Dark tourism in Norfolk Island
Norfolk Island is preparing to lure more visitors by embracing its dark past
You’d be forgiven for thinking that Norfolk Island might be a creepy place to visit based on its convict history. It’s on record that prisoners were starved and flogged until their bloodied skins fell away from their bodies, and you can still see remnants of the torturously tiny cell blocks in which they lived and the unmarked graves in which a dozen or so were dumped after a mass hanging.
Centuries on, it may be unsurprising to learn that a number of Norfolk Island locals say they’ve seen or felt the presence of ghosts from the island’s convict past first-hand. The question is: does ‘creepy’ translate to ‘cool’ when it comes to attracting tourists?
Norfolk Island Tourism Deputy General Manager Trina Shepherd thinks it just might, depending on how ‘creepy’ is done. And she points to Tasmania as a shining example of it being done right.
Eight years ago, Tasmania’s Museum of Old and New Art launched a winter festival based in Hobart called Dark Mofo. This is a 10-day, sell-out festival that celebrates the dark – both literally and figuratively.
There are night-time arts, music and food events, plus events exploring dark themes such as jealousy, murder and insanity and others that reference Tasmania’s convict past.

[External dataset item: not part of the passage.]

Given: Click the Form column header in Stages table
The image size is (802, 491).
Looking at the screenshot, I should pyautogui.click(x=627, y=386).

There’s also a communal winter banquet, a gothic gala ball and a nude swim to mark the winter solstice and bring an end to the festival.

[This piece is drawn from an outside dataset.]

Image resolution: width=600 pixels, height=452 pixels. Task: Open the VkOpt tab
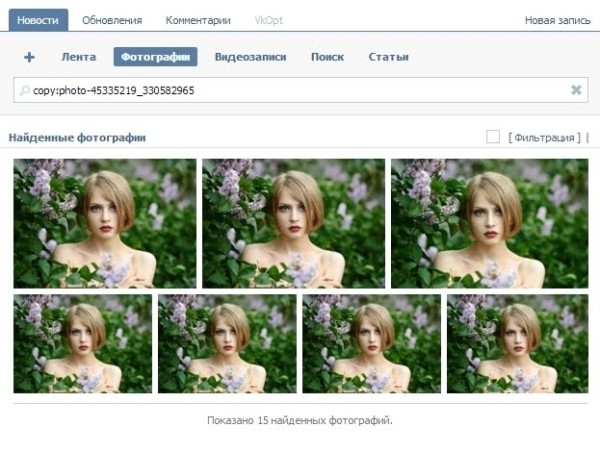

Nearly 1000 brave – and naked – swimmers plunged into Sandy Bay’s frigid waters this year. It’s fair to say that Dark Mofo takes creepy to a whole new level.
“These types of event have the power to ignite people’s imaginations, get them excited about a place and see history in a new light,” says Trina.
The festival, to me, is a great example of what we could do here on Norfolk Island to boost tourist numbers and engage people in our heritage stories and properties much, much more than we do now.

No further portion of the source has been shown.